Passei a noite de terça numa academia. E no momento estou passando a noite de quinta numa academia.

Estava sentada no chão do tatame que Ryan e o treinador dele não estavam usando. Já estava na página duzentos de "cem anos de solidão" desde que comecei a lê-lo na terça. A academia estava fechada nesses três dias durante a noite e só Ryan eu e o treinador entravamos. Pelo jeito que me ignoravam, presumi que era sempre os dois sozinhos. De todo não estava sendo tão ruim, enrolei anos para ler esse livro e finalmente estou tão entediada que um clássico me pareceu muito interessante.

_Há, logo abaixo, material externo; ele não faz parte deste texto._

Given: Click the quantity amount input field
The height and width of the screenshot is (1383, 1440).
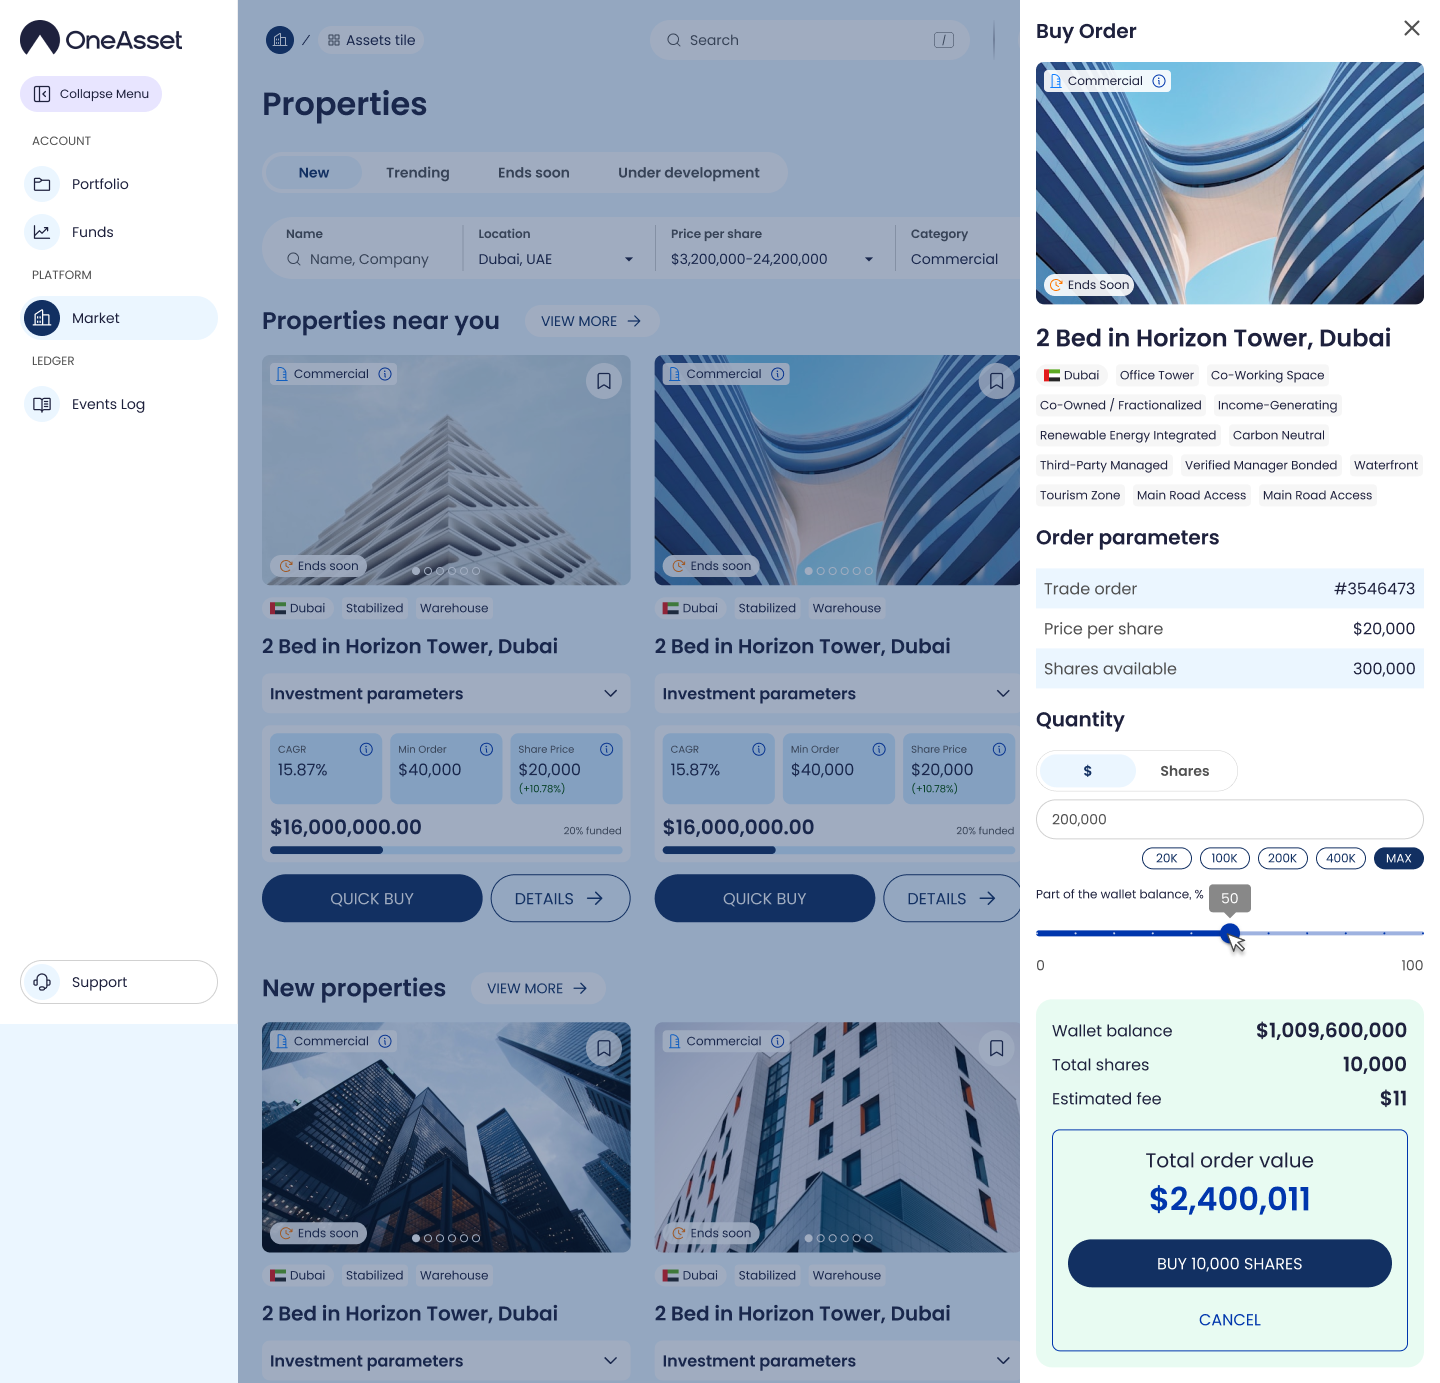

Ryan era muito focado. Seu olhar, seus movimentos e gestos... eram todos muito bem calculados e certeiros. Eu não me sentia muito bem vendo ele batendo em coisas, assistia o início do treino e logo me virava para o lado oposto para ler meu livro.

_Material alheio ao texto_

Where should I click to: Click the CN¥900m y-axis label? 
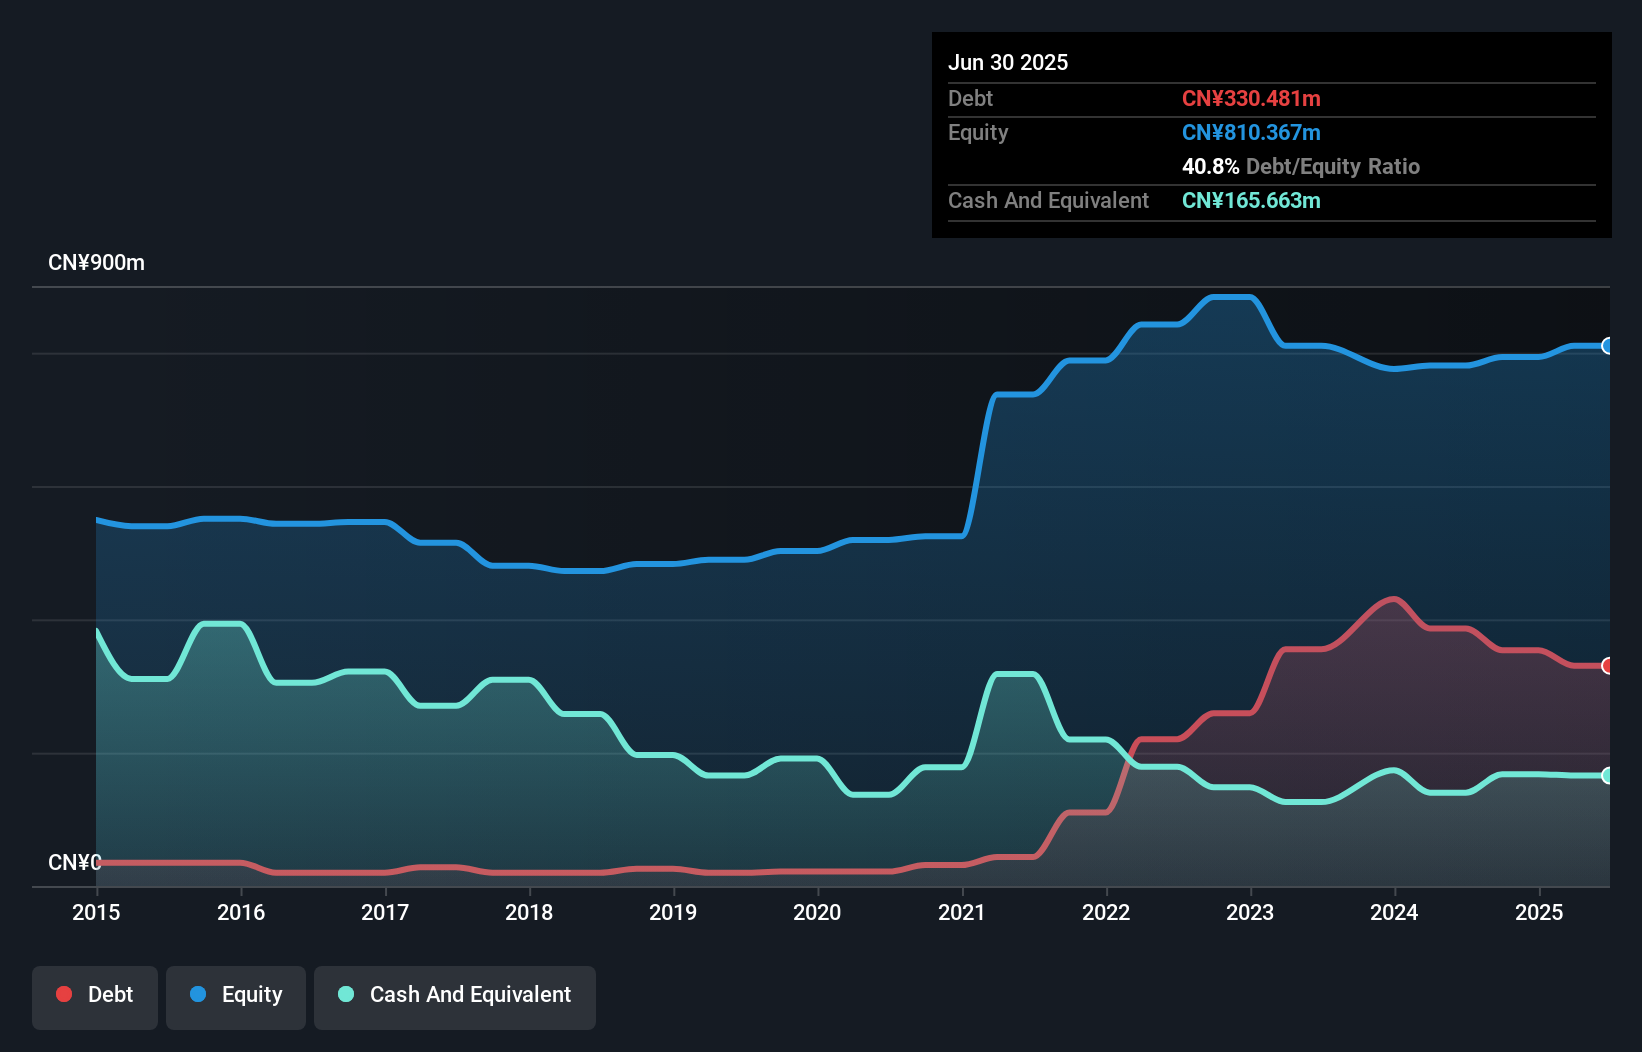pos(96,263)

O treino de hoje foi mais leve que o dos outros dias. Escutei o treinador dizendo que ele precisava estar descansado para amanhã, eles mais conversaram do que qualquer outra coisa, parecia uma conversa de um coaching de páginas de motivação para homens na academia, não gostei muito dele, mas Ryan parecia confiar a sua vida a ele.

Ao final, quando o treinador se foi, me preparei para levantar e ir embora, mas me surpreendi quando Ryan se deitou ao meu lado. Fechei meu livro um pouco sem jeito e o observei. Ele estava sem camisa, um pouco suado. Estava de olhos fechados, parecia apenas descansar.

_ Por que você não me assiste treinar?

Ryan me pergunta, seus olhos ainda fechados davam um tom de informalidade para conversa.

_ Assistir pessoas batendo em coisas ou outras pessoas me deixam nervosa.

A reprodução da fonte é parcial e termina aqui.